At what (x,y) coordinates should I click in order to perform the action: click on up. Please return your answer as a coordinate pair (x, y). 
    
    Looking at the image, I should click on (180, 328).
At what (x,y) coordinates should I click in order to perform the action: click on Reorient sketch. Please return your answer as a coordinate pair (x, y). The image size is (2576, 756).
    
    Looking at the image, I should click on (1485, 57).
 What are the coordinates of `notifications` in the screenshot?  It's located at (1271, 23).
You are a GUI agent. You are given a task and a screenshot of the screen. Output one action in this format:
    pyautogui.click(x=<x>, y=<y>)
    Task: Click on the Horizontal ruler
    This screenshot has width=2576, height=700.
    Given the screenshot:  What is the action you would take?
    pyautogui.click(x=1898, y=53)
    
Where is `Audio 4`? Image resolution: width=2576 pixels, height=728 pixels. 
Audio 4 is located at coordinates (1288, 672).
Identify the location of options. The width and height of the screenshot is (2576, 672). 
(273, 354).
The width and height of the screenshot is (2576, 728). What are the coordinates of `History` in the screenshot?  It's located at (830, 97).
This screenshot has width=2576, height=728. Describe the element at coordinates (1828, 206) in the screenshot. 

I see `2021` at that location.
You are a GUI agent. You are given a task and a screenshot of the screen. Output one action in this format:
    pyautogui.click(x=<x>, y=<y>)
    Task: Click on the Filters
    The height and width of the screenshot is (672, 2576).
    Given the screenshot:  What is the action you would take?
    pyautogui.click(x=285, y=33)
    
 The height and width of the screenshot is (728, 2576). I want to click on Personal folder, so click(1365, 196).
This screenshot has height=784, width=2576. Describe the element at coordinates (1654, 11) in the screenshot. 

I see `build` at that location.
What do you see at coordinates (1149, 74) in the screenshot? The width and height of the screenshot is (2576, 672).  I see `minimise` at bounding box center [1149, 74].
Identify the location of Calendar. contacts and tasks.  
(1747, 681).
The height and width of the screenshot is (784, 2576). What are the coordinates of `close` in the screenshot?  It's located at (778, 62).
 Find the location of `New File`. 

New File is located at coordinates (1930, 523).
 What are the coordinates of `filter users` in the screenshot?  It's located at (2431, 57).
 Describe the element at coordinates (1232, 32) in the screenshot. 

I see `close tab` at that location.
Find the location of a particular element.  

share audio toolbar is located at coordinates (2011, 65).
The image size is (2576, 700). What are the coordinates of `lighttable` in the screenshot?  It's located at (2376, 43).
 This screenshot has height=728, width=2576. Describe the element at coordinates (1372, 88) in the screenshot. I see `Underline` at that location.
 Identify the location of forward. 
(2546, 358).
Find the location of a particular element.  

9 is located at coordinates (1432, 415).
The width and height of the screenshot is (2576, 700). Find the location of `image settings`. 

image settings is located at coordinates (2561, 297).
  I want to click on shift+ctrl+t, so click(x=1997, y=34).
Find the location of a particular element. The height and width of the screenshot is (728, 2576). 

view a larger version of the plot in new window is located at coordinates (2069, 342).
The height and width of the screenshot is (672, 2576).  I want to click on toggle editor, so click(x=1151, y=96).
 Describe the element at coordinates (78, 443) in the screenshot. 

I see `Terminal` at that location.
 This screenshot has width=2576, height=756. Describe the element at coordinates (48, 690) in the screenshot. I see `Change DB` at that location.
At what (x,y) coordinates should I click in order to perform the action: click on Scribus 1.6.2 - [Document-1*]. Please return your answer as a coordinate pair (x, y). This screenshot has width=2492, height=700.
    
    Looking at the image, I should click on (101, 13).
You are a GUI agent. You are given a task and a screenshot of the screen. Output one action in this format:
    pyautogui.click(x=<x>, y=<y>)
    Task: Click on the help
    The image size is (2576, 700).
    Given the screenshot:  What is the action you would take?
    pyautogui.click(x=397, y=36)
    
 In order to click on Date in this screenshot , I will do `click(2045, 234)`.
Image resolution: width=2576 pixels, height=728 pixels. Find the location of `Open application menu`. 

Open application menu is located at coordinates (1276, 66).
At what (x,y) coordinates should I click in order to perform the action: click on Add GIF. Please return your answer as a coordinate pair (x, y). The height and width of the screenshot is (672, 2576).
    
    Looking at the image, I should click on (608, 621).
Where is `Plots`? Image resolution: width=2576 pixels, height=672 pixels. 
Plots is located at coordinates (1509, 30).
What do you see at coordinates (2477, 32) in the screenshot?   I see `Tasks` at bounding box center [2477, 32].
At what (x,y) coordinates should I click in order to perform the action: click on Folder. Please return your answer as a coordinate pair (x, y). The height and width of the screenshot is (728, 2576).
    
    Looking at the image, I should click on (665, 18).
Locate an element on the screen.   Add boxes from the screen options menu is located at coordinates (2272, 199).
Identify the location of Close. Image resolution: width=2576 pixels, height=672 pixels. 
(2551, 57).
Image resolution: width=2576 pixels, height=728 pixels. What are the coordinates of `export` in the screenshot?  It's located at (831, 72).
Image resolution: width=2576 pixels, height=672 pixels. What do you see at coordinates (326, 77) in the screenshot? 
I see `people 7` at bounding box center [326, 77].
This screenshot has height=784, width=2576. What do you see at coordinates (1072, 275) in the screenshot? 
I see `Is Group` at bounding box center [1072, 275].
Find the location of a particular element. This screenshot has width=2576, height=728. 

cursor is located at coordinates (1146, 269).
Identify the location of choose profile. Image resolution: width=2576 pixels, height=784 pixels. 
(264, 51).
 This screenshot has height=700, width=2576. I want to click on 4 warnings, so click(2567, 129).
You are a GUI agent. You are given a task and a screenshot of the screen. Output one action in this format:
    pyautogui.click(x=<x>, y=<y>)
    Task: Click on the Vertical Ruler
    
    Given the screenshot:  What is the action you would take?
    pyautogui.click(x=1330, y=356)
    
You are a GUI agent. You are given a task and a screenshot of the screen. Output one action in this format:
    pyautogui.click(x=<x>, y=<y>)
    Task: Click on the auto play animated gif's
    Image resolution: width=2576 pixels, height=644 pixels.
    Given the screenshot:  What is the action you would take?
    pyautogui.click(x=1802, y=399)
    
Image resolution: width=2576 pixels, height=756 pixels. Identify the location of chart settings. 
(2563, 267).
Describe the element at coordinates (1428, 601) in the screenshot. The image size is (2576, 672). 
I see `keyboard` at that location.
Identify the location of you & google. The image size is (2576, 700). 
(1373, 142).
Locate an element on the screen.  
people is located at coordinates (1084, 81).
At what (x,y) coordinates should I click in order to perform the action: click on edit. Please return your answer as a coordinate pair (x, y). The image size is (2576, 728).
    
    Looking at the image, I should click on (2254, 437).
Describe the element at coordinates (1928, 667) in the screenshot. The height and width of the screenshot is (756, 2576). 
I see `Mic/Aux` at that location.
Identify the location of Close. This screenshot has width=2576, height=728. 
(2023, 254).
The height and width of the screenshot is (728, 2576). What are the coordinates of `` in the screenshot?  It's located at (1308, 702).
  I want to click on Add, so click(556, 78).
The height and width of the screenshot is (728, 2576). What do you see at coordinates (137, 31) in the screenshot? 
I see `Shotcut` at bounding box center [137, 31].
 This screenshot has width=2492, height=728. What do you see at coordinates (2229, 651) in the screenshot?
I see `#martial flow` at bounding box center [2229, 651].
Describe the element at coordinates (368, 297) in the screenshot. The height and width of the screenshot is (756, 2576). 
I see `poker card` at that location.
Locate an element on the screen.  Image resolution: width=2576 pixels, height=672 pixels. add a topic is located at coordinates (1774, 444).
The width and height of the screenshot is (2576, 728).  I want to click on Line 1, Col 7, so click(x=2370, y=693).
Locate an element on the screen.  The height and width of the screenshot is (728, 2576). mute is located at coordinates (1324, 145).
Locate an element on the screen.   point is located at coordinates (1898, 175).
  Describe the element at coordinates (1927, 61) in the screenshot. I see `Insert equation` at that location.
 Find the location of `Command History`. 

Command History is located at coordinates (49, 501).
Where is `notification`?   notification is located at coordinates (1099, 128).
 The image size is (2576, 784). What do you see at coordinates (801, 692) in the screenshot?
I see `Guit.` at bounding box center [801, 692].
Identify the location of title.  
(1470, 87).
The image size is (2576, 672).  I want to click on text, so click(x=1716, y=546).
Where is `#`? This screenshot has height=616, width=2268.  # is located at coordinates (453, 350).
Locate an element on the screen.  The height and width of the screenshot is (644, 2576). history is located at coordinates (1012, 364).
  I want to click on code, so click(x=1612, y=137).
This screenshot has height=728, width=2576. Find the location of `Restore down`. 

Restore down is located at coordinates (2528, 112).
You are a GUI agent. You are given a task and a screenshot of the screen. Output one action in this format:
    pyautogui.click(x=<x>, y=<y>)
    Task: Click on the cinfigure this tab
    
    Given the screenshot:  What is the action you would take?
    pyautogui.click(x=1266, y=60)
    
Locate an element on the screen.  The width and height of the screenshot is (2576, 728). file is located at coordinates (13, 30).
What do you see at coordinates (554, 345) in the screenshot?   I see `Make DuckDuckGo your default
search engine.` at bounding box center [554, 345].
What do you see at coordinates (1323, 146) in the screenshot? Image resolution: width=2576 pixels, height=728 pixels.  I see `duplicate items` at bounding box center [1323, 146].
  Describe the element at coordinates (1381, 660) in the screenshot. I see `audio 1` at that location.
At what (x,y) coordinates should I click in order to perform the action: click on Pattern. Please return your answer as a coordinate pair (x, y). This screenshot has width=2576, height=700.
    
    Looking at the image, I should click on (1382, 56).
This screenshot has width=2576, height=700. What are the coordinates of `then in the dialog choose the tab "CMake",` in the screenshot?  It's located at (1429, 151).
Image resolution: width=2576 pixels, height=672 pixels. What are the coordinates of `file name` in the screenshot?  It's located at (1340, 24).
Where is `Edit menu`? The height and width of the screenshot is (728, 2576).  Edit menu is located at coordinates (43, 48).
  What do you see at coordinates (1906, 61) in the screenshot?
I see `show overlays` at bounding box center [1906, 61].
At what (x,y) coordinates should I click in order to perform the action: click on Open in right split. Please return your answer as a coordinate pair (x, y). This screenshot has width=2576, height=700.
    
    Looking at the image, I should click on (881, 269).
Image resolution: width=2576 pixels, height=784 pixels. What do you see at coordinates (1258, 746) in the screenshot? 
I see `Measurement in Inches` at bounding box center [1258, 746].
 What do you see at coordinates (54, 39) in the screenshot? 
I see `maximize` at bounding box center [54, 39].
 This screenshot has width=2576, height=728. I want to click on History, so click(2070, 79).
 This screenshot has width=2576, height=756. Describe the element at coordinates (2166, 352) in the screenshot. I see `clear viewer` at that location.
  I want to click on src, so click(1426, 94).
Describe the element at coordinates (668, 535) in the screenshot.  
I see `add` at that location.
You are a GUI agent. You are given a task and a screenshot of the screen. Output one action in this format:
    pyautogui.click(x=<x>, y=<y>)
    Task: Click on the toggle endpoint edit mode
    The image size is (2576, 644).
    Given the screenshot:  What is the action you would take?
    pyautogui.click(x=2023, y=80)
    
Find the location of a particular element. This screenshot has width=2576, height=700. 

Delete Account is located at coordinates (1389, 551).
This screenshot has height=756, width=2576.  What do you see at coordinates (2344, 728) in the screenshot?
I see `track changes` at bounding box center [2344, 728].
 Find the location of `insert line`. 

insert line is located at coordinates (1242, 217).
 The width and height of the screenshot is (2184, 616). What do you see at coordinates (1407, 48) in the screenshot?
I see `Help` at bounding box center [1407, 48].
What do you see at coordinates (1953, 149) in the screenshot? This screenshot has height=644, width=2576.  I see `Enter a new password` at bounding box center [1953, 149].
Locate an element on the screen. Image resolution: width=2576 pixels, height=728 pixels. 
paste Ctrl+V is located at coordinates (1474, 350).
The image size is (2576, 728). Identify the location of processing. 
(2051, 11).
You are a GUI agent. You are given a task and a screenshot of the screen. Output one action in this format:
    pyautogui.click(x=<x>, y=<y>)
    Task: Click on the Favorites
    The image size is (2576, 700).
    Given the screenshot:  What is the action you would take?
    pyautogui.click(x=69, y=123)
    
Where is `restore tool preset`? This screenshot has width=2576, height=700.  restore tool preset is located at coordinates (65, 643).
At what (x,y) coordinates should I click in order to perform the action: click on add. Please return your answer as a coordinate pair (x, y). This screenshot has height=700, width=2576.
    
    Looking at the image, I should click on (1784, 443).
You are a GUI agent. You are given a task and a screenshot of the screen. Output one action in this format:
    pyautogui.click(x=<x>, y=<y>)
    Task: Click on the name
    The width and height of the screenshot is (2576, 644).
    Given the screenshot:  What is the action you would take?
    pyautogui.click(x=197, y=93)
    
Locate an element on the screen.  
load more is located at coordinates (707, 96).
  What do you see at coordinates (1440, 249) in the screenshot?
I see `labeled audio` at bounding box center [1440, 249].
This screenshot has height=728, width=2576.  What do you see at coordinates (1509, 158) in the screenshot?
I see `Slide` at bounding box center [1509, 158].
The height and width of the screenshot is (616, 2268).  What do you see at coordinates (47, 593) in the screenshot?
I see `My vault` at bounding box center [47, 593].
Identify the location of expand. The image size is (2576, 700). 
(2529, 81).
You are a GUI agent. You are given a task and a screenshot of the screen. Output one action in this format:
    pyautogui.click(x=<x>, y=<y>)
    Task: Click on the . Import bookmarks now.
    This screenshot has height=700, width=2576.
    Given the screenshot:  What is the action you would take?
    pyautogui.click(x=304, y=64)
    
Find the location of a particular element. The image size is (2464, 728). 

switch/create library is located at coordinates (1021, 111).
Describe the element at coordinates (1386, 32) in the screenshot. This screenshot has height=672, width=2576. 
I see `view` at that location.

# # # #

Recast the material above as a numbered list, from the line with "so click(x=2370, y=693)." up to and including the line with "I want to click on code, so", leaving out blank lines.

1. The width and height of the screenshot is (2576, 728).  I want to click on Line 1, Col 7, so click(x=2370, y=693).
2. Locate an element on the screen.  The height and width of the screenshot is (728, 2576). mute is located at coordinates (1324, 145).
3. Locate an element on the screen.   point is located at coordinates (1898, 175).
4.   Describe the element at coordinates (1927, 61) in the screenshot. I see `Insert equation` at that location.
5.  Find the location of `Command History`. 
6. Command History is located at coordinates (49, 501).
7. Where is `notification`?   notification is located at coordinates (1099, 128).
8.  The image size is (2576, 784). What do you see at coordinates (801, 692) in the screenshot?
9. I see `Guit.` at bounding box center [801, 692].
10. Identify the location of title.  
11. (1470, 87).
12. The image size is (2576, 672).  I want to click on text, so click(x=1716, y=546).
13. Where is `#`? This screenshot has height=616, width=2268.  # is located at coordinates (453, 350).
14. Locate an element on the screen.  The height and width of the screenshot is (644, 2576). history is located at coordinates (1012, 364).
15.   I want to click on code, so click(x=1612, y=137).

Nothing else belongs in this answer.